And that’s just one example. Memes have, since then and before, slowly seeped their way from less-popular internet forums into the mainstream social media. It’s hard to go online in any capacity and not be bombarded with memes – and there’s a reason for that. In terms of engagement, memes are a goldmine for content creators. From likes to shares to comments (especially tagging a friend), memes are a surefire way to engage with your audiences. Facebook users in particular may have noticed this trend, despite Facebook’s best efforts. Facebook changed its algorithms a few times to ostensibly discourage point-blank meme sharing pages – it began by lowering the reach of plain images, which meme makers retaliated against by turning their images into a one-frame static video, and then Facebook began lowering the reach of static videos, and so not to be outdone, meme makers began throwing floating translucent shapes over their images. And it worked – meme pages and meme groups are some of the most popular features of the website.
So, great – we know what memes are, we know where they came from, and now we know they’re reaching audiences at a massive scale – and the audiences love them! What’s the problem, then? What’s my big concern? Why did I bother writing over a thousand words on memes for free on my blog I’m paying for?
Y’all, memes are not a personality.
It’s become a growing trend among the young people to define ourselves by what we like, rather than who we are. If you’re a fan of Lady Gaga, your identity is a Little Monster. If you’re into fine dining, your identity is a Foodie. It’s hard to know who you are as a young person, especially when who you are is changing so often, but it’s made easier by having set personalities to fall into that do all the work for you. I get it! I’m not above it! But recently, I’ve noticed a disturbing evolution in this trend – liking memes has not only become an identity, but it’s become a replacement for personality. Memes have become a stand in for a sense of humour.
It’s funny to quote a good meme when the situation calls for it, but the problem is that when there’s nine million people creating memes every day, and there’s memes for nine million situations every day, there’s always an appropriate meme to quote. We’ve forgotten how to respond in any other way. I’ve met and spent extended time with people who speak in memes and Vine quotes almost non-stop, and while it’s not that it’s not funny – it’s not our own funny. It’s someone else’s funny that we’re using to reap the laughs. A lot of the time, it’s not even a laugh that’s earned – it’s just a laugh of recognition. “Oh, I know that one!”

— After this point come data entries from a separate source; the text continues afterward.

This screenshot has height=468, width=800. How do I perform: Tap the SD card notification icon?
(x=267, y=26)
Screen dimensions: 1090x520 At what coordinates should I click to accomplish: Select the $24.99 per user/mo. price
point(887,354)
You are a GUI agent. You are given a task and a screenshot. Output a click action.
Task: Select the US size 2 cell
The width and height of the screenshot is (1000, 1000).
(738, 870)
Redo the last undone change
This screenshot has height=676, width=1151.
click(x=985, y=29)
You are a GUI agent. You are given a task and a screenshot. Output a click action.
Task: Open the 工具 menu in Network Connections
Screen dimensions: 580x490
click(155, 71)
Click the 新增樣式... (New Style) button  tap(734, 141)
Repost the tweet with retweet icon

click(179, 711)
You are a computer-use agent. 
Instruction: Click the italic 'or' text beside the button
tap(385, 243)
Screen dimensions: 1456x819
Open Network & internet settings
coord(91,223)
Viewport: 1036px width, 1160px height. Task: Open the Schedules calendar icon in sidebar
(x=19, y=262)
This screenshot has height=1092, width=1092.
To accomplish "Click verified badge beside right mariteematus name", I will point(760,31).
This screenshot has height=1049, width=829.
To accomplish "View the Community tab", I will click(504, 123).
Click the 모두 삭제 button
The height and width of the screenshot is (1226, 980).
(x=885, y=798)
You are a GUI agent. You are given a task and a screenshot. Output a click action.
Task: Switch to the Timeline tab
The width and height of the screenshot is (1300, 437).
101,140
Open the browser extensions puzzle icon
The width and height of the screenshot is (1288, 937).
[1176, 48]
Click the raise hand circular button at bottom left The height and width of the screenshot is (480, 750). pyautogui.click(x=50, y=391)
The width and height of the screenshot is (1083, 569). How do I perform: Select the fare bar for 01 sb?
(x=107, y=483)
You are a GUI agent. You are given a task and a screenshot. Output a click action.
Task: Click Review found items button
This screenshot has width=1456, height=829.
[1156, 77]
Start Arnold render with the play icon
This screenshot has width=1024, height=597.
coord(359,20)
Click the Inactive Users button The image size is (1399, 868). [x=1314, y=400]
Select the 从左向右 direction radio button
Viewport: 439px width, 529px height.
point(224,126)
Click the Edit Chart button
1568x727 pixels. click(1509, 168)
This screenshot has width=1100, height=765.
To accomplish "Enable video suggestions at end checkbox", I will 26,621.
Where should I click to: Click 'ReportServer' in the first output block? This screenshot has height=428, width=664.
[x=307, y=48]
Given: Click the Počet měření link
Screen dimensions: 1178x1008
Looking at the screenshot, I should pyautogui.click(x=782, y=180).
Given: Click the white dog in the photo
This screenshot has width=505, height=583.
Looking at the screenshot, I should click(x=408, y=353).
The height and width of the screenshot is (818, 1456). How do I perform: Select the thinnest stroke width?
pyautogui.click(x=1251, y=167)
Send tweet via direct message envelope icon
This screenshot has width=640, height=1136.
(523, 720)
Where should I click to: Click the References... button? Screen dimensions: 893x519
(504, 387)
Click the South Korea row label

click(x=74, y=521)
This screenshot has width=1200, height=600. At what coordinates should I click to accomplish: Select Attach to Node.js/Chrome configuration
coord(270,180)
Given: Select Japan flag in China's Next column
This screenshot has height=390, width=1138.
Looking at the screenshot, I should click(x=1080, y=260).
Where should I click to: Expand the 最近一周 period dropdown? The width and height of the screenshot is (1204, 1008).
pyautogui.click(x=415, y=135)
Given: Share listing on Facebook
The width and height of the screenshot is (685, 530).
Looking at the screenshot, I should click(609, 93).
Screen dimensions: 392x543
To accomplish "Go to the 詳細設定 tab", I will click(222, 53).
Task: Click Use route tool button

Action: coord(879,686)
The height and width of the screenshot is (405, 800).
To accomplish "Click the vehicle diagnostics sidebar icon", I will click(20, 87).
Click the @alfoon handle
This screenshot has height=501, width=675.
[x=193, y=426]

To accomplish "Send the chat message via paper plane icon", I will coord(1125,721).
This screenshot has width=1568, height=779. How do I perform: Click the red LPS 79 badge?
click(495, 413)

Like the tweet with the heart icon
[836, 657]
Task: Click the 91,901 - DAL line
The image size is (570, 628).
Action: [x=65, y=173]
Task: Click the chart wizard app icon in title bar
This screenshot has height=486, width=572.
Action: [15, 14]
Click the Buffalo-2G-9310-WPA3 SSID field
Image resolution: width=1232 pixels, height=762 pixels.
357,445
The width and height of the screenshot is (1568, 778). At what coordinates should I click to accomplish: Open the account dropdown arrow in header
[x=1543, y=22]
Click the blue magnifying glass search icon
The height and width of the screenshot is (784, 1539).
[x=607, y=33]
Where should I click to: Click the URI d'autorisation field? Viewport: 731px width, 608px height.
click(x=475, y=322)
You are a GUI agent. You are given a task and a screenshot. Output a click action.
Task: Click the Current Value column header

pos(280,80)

This sense of humour is being hand-fed to us, and we’re becoming meme machines: our conversations are memes, our interactions are memes, our friendships and relationships are defined by memes, our advertising is done through memes, and on, and on, and on, and on. We’re gaining an incredible ability to reproduce content, but we’re losing the ability to create our own. We need to lay off the memes, and start making our own jokes again.
As a young, single person, I’ve had accounts on a couple dating sites, and the phrase I dread the most shows up on profiles across the board – “send me memes!” I get it, but I don’t want to build a relationship of any kind using other people’s jokes, and it feels like that’s the direction the entire world is moving in. I once messaged a girl on tinder a joke I’d come up with about something she said in her bio, and her response was a few laughing emojis, followed by “Holy fuck! Are you a living meme?”
I made one joke. It wasn’t even the funniest joke I’d ever made. I’m not trying to humblebrag and say I’m little miss queen of content creation and the lowly meme lovers are beneath me – it’s the opposite! I have faith that between us, all of us, we have the potential to share our humour, thoughts, personalities, and feelings with each other in more exciting and unique ways than simply repeating jokes, quoting Vines, and filling in text boxes on a meme generator website. Those all have their places, and I love a vine compilation as much as the next guy, but it’s possible to make our own content in our own lives.
We can do it! We are more than just our memes!